For two hours over tea and pastries, the New York Times reported, the two finance ministers exchanged positions and possibilities on the corporation tax deal. It wasn't an easy meeting

A couple of weeks later, Yellen travelled to Brussels for meetings with senior EU figures. Donohoe arranged to meet her for breakfast in the Hotel Amigo, near the Grand Place. For two hours over tea and pastries, the New York Times reported, the two finance ministers exchanged positions and possibilities on the corporation tax deal (one Irish official said the pastries were "horrible"). It wasn't an easy meeting. The US had believed that Ireland would sign up to "at least 15 per cent" but Donohoe was resolute. One source thought it was a "massive misunderstanding".

Yellen pushed, and Donohoe pushed back. By the end of the meeting, they understood one another better, and there was the possibility – only the possibility yet – of a path towards a deal.

There followed weeks of frantic diplomacy between Dublin, Washington, Brussels and OECD headquarters in Paris. Donohoe worked his relationships with EU finance ministers, established through his presidency of the Eurogroup of finance ministers and carefully nurtured with monthly phone calls, to make the case. The longer it went on, the more Donohoe was convinced that they wanted Ireland in – not just to have EU unanimity, but to convince the other waverers, of which there were more than they liked to admit, as well.

He worked hard on the French finance minister Bruno Le Maire, who came to Dublin with French president Emmanuel Macron in late August. France assumes the EU presidency in the first half of 2022 and Macron faces a re-election battle: threat and opportunity. Donohoe was soothing things towards a deal but spluttered when Le Maire told reporters at the margins of a sunny press conference with Macron and Micheál Martin in the Government Buildings quadrangle that Ireland and France were working on EU plans for a minimum tax rate. Only if we get what we need, he clarified.
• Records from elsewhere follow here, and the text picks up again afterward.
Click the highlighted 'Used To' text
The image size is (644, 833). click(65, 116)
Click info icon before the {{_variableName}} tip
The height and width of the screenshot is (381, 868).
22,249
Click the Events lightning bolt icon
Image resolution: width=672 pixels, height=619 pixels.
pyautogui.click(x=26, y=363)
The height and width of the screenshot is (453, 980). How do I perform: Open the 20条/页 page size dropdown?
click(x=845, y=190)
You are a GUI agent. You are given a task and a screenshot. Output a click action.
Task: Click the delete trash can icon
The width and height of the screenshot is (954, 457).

Donohoe’s objections to the “at least” formulation were that it could be used as a basis for further increases. It meant that the certainty which had so long been a feature of the corporation tax regime here was gone. The certainty of a 15 per cent rate he could live with, and his extensive consultations with Irish and US companies told him they could too. But if the rate wasn’t settled at 15 per cent, he argued, he couldn’t tell inward investors what their tax rate would be. And he couldn’t sign up to that.

“We had to get rid of ‘at least’,” says one official. “If we didn’t have that certainty of where the landing ground was, we couldn’t back it.”
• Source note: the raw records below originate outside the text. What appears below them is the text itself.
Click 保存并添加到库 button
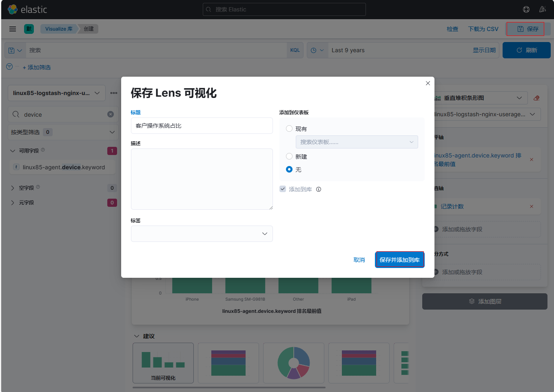This screenshot has height=392, width=554. (x=399, y=260)
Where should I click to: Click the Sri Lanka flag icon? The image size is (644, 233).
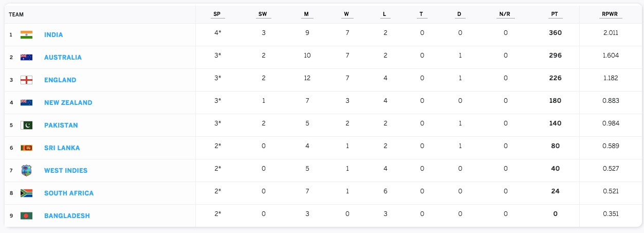click(x=26, y=148)
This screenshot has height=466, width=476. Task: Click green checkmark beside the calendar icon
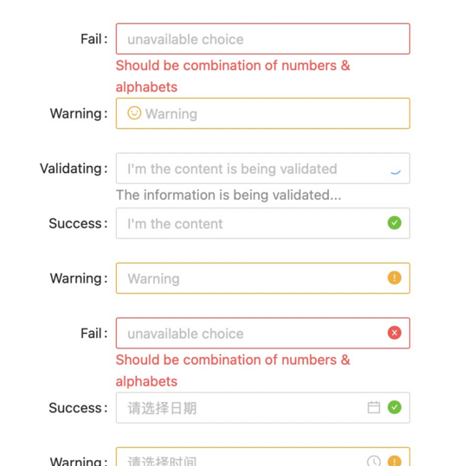pyautogui.click(x=395, y=407)
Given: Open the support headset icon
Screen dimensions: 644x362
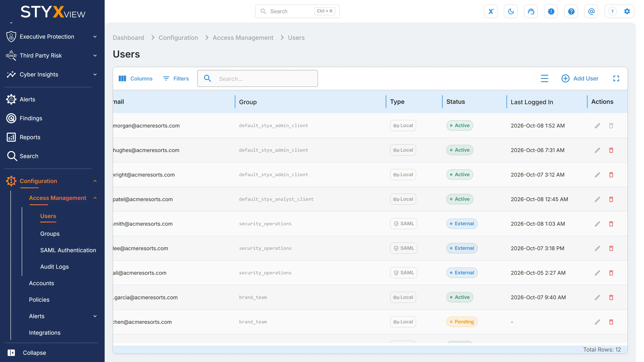Looking at the screenshot, I should point(531,11).
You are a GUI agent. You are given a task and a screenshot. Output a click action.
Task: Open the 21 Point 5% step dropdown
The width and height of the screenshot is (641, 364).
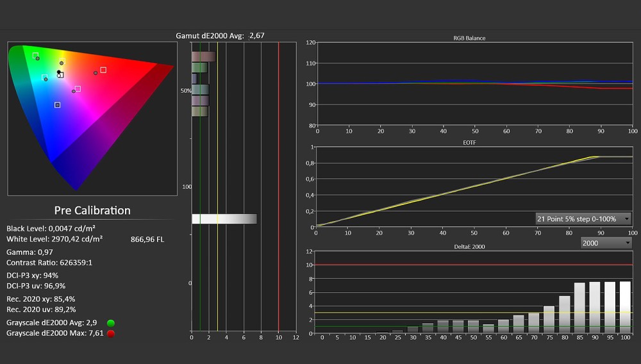click(583, 219)
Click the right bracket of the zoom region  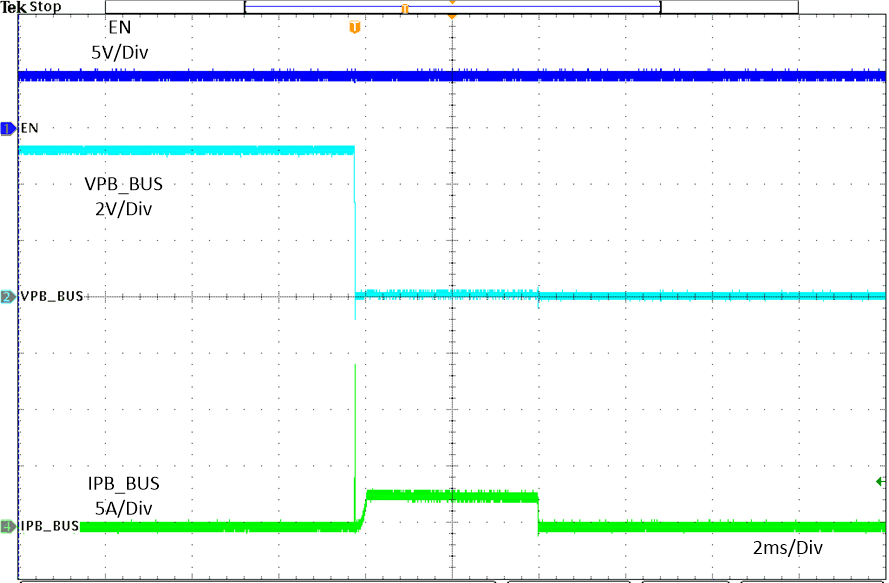click(x=659, y=6)
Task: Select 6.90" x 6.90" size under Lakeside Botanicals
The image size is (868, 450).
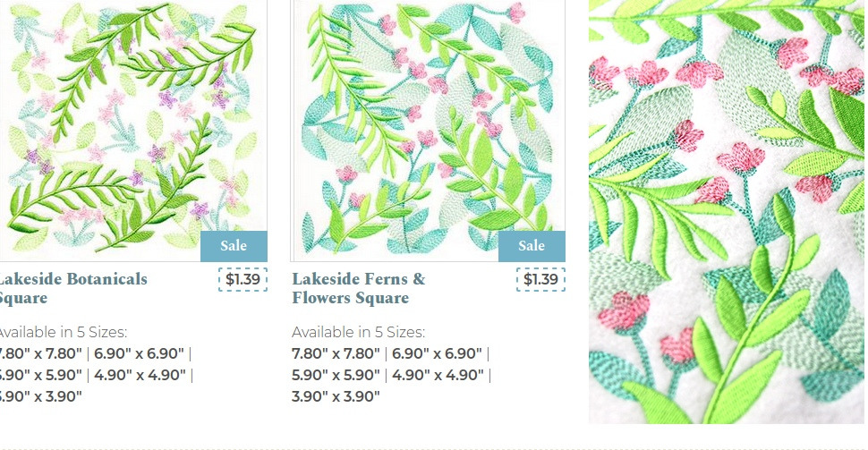Action: (139, 353)
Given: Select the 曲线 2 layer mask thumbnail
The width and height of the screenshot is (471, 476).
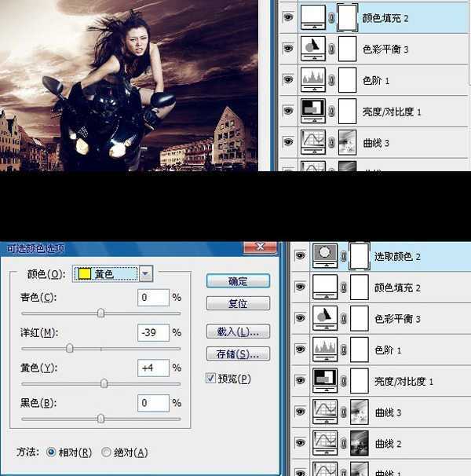Looking at the screenshot, I should point(361,441).
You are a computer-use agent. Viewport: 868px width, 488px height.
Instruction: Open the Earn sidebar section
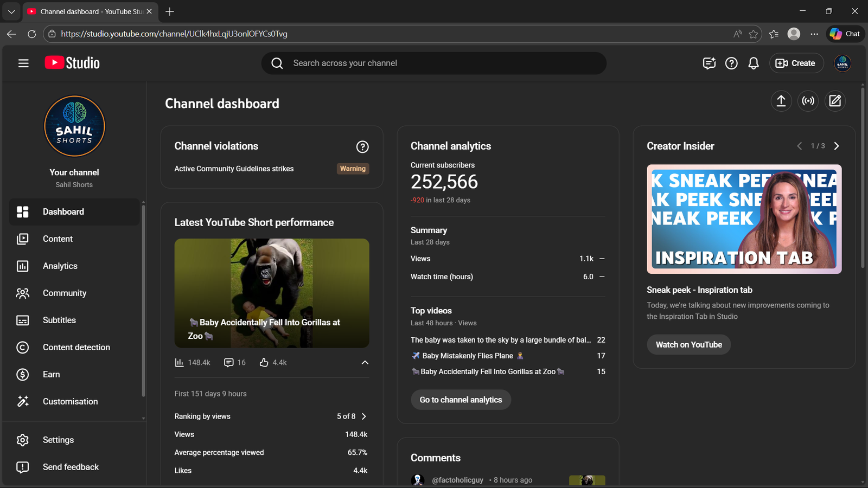52,374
So Donohoe needed to get the European Commission to guarantee that it would stick to 15 per cent if that was the rate in the OECD text. The commissioner for the economy, Italian Paulo Gentiloni, who visited Dublin in late September, came on board. The commission also agreed to a rabbit that Donohoe planned to pull out of a hat when the agreement was made – that most Irish companies, with revenues of less than the €750 million threshold, would retain the 12.5 per cent rate. Eyebrows were raised in Donohoe's office when Tánaiste Leo Varadkar revealed it weeks before the deal was reached.
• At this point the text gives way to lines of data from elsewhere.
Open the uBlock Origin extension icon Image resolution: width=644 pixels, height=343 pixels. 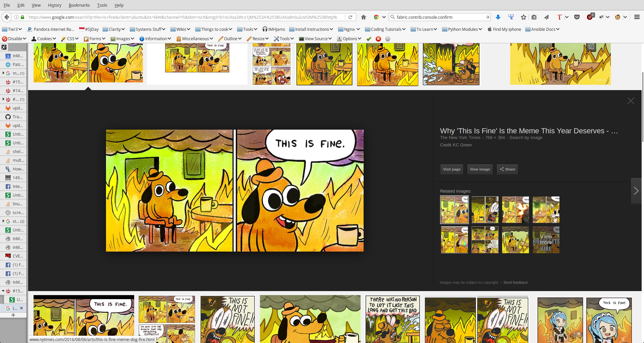(590, 17)
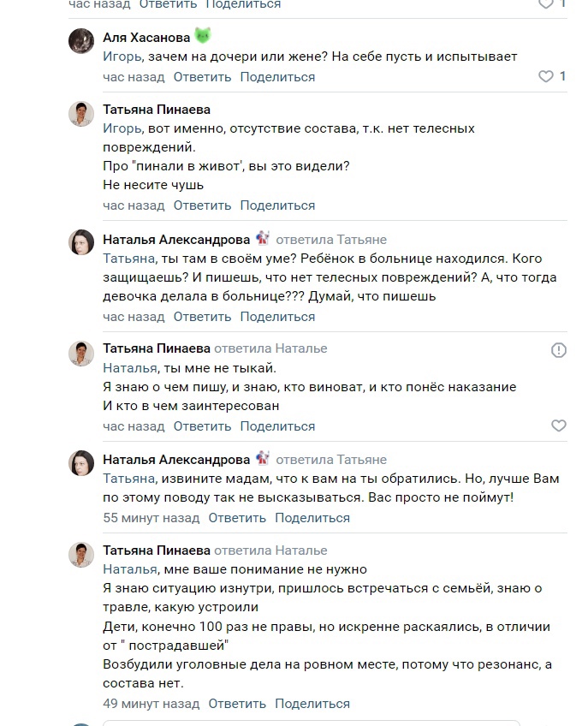Open Татьяна Пинаева's avatar in last comment
Screen dimensions: 588x726
click(x=81, y=554)
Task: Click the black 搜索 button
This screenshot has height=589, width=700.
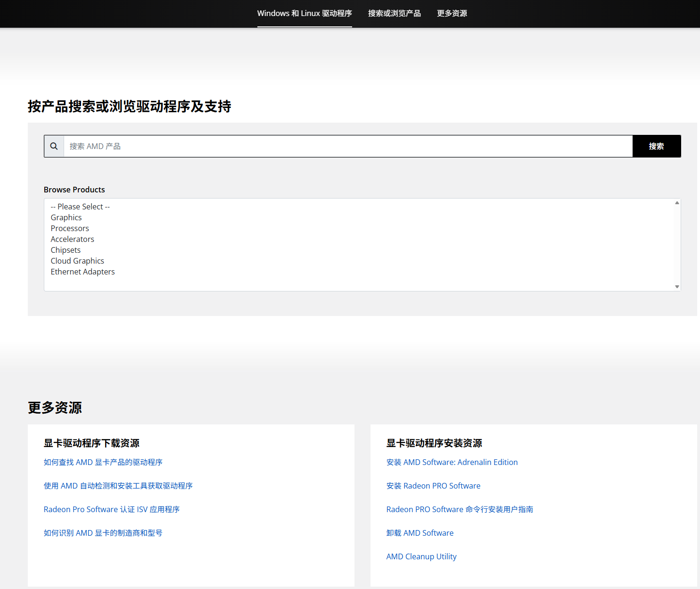Action: tap(656, 146)
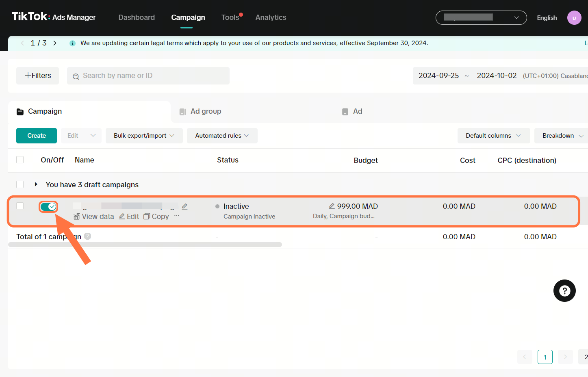The image size is (588, 377).
Task: Go to next announcement banner arrow
Action: pyautogui.click(x=55, y=43)
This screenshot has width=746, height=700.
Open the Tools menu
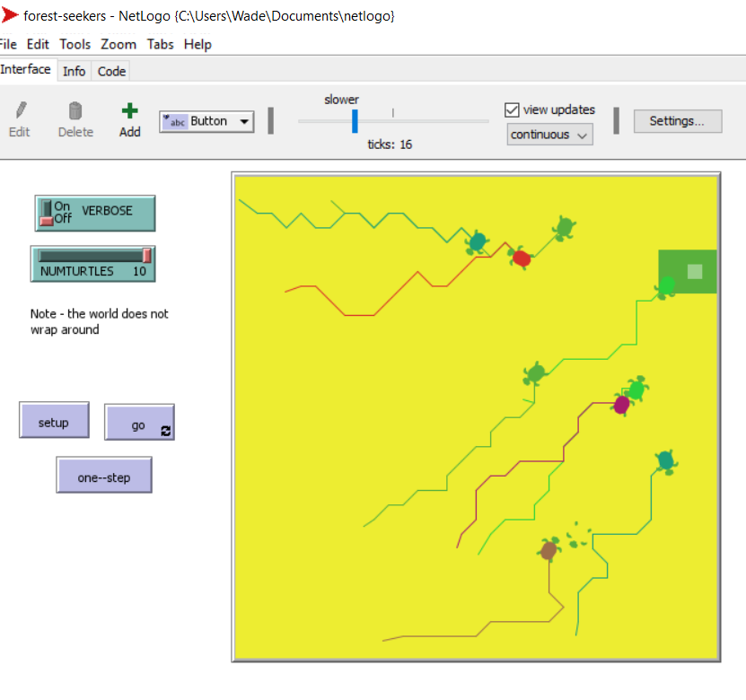(x=75, y=44)
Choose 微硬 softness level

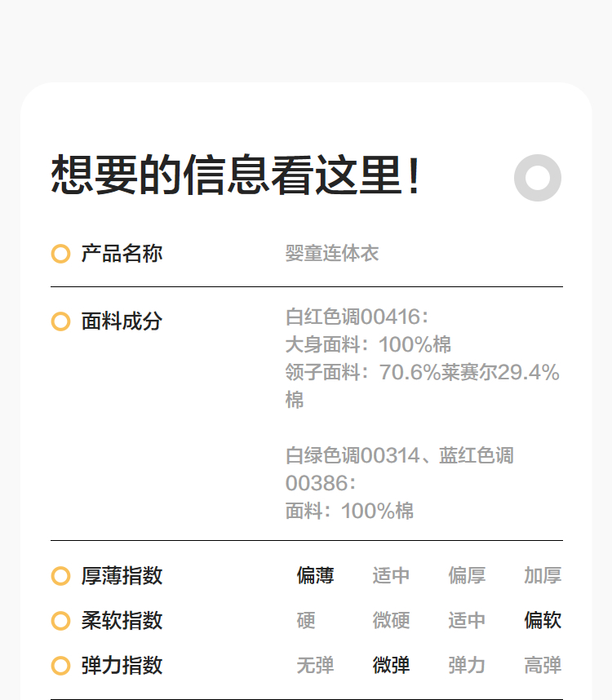point(391,621)
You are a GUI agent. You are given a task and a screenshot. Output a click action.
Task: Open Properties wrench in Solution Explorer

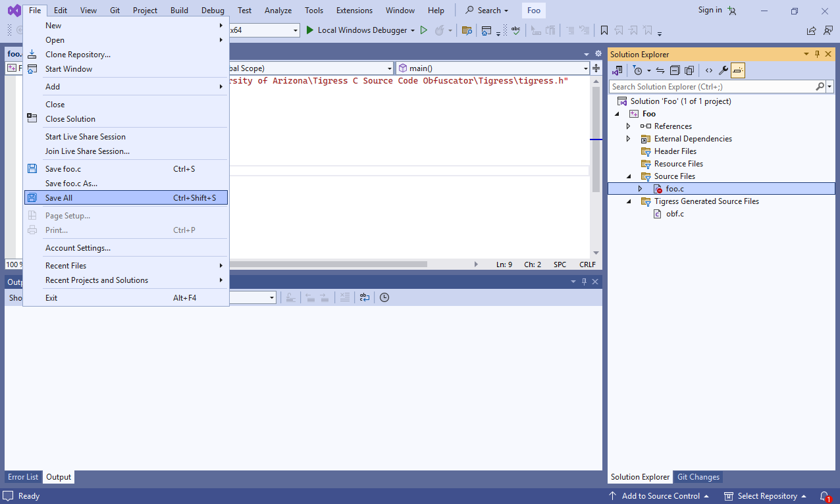click(x=723, y=70)
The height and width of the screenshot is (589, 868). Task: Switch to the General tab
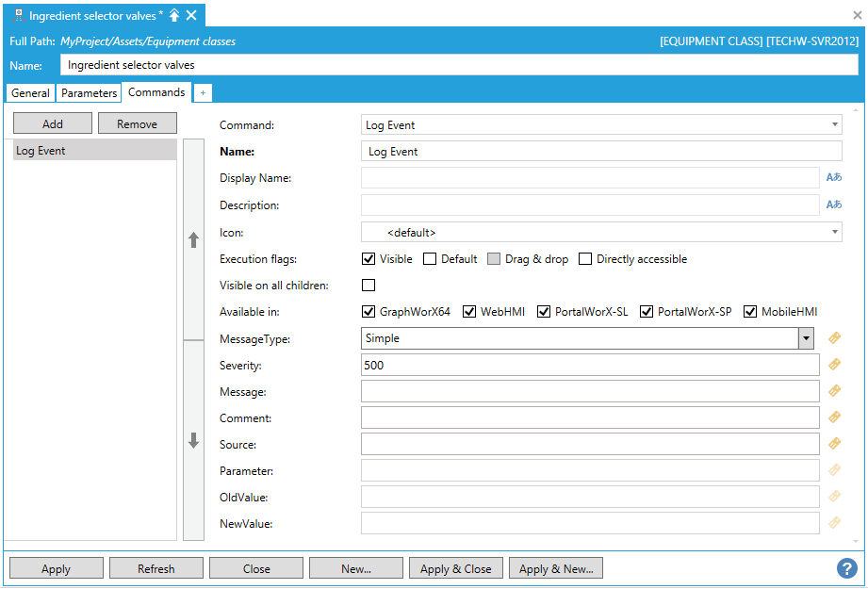pyautogui.click(x=30, y=93)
By late September, the Irish were in a position to say to the US that the EU would settle for 15 per cent if Yellen would. Donohoe laid it out to her in a call on September 22nd – all the pieces were in place if "at least" was dropped. A week later, British chancellor of the exchequer Rishi Sunak chaired a virtual meeting of the G7 finance ministers after which the official statement said a "common understanding" had been reached on the tax reforms. Sunak joked: "Are you going to make one of your famous 'non-interventions', Paschal?" They were almost there.

On October 1st the OECD circulated a revised draft of the agreement: “at least” was gone. Donohoe went to Brussels and Luxembourg to tie up the EU commitments, but the deal was done now. Ireland would join. The 12.5 per cent rate had been saved for most companies and the multinationals were content with the certainty of the 15 per cent rate. The Irish exchequer was still facing a loss of revenue, officials projected, so maybe it was not quite a victory. But given what Ireland could have faced, it was as successful a retreat as could reasonably have been hoped for.